--- begin DOCUMENT PASSAGE ---

US20200191511A1

US20200191511A1 - Firearm proximity alert system

Info

Publication number: US20200191511A1
Application number: US16/717,976
Authority: US
Inventors: Isadora Breda
Original assignee: Individual
Current assignee: Individual
Priority date: 2019-12-17
Filing date: 2019-12-17
Publication date: 2020-06-18

Abstract

A firearm proximity alert system includes a proximity alert application for execution on a smartphone or other processor enabled device. The proximity alert application generates a proximity alert icon on the display of the device and selectively generates an alert presentation screen on the display of the device. A beacon assembly is positioned along a firearm to create a beacon enabled firearm. The beacon enabled firearm includes a grip, a trigger, a safety switch, a power source, a beacon controller and a wireless communication unit for communicating with the proximity alert application. The wireless communication unit continuously or selectively broadcasts a signal to notify nearby devices of the presence of the beacon enabled firearm.

Description

TECHNICAL FIELD

The present invention relates generally to firearm safety, and more particularly to a firearm proximity alert system.

--- end DOCUMENT PASSAGE ---

WRITTEN EXERCISE:
Please extract the passage of the patent text above between "A firearm proximity alert system includes" and "the beacon enabled firearm.", inclusive, copying it word for word.

--- begin RAW DATA ---

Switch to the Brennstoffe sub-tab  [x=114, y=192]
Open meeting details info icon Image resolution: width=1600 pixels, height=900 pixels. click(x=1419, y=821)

--- end RAW DATA ---

SOLUTION TO THE EXERCISE:
A firearm proximity alert system includes a proximity alert application for execution on a smartphone or other processor enabled device. The proximity alert application generates a proximity alert icon on the display of the device and selectively generates an alert presentation screen on the display of the device. A beacon assembly is positioned along a firearm to create a beacon enabled firearm. The beacon enabled firearm includes a grip, a trigger, a safety switch, a power source, a beacon controller and a wireless communication unit for communicating with the proximity alert application. The wireless communication unit continuously or selectively broadcasts a signal to notify nearby devices of the presence of the beacon enabled firearm.